Objectives Low back pain cannot be overdiagnosed, at least not in the narrow sense of the word. However, it is a common symptom, and one that is often given a diagnostic label (slipped disc, pinched nerve, instability, arthritis, degeneration, and so on), despite there being no reliable way of determining the pain source in most cases. Once the symptom is labelled, however, the consequences begin to resemble those of overdiagnosis: many will experience no clinical benefit from receiving a diagnostic label, but will feel less well because of it, and are more likely to undergo costly, invasive treatments with questionable efficacy. We will present our current understanding of overdiagnosis of low back pain, discuss how low back pain might differ from other well-known examples of overdiagnosis, and detail efforts from within our research group and beyond to develop and evaluate solutions.
Method If one were to consider the broader definitions of overdiagnosis proposed by Carter et al. (BMJ 2015;350:h869), healthcare for low back pain would have examples abound: disease mongering (‘Pain as the 5th vital sign’ campaign by US Veteran’s Affairs), overutilisation (spinal injections, opioids), overdetection (diagnostic imaging), overtreatment (spinal fusion surgery, early physiotherapy), and false positives (red flags for serious pathology). In 2013 Americans spent US$81.6 billion on care for low back pain. How did we end up here?
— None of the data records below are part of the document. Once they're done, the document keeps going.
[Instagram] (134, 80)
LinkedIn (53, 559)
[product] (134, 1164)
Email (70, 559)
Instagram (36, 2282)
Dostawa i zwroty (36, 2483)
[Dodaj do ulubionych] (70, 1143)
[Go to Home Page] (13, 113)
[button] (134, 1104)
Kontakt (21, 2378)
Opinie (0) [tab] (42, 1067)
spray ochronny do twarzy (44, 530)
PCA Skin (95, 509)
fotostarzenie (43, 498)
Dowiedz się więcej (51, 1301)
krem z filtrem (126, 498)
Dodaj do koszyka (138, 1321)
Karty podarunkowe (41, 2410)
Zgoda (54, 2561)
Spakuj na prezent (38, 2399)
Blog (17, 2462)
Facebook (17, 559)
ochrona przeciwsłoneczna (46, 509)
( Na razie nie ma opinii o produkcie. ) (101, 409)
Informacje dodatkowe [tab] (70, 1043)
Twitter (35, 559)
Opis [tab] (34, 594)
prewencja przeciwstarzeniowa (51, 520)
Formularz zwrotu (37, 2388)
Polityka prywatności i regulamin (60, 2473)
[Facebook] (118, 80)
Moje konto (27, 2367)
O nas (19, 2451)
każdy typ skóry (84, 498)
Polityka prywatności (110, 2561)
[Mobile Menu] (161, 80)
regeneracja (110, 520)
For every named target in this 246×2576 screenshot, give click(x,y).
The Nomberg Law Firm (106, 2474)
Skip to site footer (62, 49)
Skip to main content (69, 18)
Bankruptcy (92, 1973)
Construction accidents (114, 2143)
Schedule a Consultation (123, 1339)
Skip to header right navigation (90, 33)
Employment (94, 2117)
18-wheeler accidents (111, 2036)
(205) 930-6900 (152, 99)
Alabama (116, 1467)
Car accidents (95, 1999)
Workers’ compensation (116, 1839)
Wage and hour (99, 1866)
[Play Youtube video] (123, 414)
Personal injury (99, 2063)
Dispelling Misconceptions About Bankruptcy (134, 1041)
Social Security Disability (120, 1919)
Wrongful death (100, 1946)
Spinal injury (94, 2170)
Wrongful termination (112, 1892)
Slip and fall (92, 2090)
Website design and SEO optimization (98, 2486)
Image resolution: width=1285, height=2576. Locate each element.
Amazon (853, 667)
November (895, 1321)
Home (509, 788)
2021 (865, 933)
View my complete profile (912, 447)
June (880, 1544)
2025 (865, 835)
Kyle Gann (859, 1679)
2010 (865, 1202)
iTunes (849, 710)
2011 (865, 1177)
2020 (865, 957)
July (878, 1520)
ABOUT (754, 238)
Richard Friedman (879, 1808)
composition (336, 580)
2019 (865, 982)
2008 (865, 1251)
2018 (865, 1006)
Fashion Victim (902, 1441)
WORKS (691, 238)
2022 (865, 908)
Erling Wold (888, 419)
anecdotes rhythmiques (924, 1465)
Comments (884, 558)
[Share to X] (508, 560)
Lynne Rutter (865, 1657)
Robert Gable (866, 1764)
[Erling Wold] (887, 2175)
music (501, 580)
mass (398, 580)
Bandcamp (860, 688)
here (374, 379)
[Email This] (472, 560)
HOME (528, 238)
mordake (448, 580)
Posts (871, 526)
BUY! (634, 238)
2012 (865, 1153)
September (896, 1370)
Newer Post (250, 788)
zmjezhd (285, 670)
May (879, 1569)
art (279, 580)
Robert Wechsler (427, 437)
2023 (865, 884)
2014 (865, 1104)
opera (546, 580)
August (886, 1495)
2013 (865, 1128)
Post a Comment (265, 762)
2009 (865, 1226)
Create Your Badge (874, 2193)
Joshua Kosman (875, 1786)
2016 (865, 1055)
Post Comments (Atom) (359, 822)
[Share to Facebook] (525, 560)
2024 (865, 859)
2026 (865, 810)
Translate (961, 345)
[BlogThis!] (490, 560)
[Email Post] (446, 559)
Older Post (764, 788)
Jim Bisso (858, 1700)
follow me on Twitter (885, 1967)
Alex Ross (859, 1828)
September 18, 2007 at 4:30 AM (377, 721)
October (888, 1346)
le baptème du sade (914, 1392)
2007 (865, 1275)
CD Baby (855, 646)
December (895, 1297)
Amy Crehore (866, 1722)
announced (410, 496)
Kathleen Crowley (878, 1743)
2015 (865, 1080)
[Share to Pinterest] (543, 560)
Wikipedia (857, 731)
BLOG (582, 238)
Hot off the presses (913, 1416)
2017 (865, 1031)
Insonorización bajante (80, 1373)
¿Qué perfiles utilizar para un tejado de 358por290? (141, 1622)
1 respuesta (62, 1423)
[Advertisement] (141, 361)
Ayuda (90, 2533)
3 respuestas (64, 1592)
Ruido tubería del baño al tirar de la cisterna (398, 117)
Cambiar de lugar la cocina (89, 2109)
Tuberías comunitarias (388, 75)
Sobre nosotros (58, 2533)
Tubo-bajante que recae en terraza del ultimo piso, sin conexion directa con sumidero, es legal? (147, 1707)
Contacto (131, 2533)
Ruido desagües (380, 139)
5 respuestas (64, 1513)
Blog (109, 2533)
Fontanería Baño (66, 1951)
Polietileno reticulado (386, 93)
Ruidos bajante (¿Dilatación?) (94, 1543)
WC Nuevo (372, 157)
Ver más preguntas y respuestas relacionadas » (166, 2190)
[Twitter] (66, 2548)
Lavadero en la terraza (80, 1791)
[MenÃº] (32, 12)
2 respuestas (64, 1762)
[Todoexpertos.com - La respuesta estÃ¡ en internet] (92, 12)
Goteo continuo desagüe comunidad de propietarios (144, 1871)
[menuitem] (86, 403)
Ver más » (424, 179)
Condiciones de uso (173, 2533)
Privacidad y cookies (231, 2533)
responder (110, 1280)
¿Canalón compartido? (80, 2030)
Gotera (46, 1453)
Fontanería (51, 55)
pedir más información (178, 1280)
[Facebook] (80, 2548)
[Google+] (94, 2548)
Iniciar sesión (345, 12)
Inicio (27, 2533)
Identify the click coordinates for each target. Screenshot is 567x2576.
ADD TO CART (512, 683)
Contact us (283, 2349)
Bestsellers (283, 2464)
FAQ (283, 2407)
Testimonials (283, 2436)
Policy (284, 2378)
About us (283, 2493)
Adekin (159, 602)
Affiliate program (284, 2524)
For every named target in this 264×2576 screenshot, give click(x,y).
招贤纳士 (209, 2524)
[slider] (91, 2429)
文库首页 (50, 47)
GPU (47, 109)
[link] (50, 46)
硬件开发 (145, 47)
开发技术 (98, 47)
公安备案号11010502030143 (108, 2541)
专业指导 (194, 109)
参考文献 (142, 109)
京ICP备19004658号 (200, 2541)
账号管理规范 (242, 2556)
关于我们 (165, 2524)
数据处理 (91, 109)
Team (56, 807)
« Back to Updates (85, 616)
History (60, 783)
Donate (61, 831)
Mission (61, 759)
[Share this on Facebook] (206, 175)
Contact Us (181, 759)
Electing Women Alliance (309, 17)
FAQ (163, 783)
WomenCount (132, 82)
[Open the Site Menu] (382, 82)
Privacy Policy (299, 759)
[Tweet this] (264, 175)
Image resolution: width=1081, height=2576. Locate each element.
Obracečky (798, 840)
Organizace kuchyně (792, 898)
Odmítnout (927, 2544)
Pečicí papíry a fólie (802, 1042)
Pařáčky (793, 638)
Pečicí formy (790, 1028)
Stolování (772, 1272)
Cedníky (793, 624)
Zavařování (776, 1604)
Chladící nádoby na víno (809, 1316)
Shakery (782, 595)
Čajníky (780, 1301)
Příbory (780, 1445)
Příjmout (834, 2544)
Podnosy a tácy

Results Unlike other well-known examples, overdiagnosis of low back pain appears to have little to do with altering disease definitions or thresholds, or providing screening programs for the healthy. Some people with low back pain may receive no diagnosis but are overtreated.
Conclusions We argue that many of the problems with overdiagnosis and overtreatment of low back pain arise because people enter a health system that is set up to encourage inappropriate care and discourage appropriate care.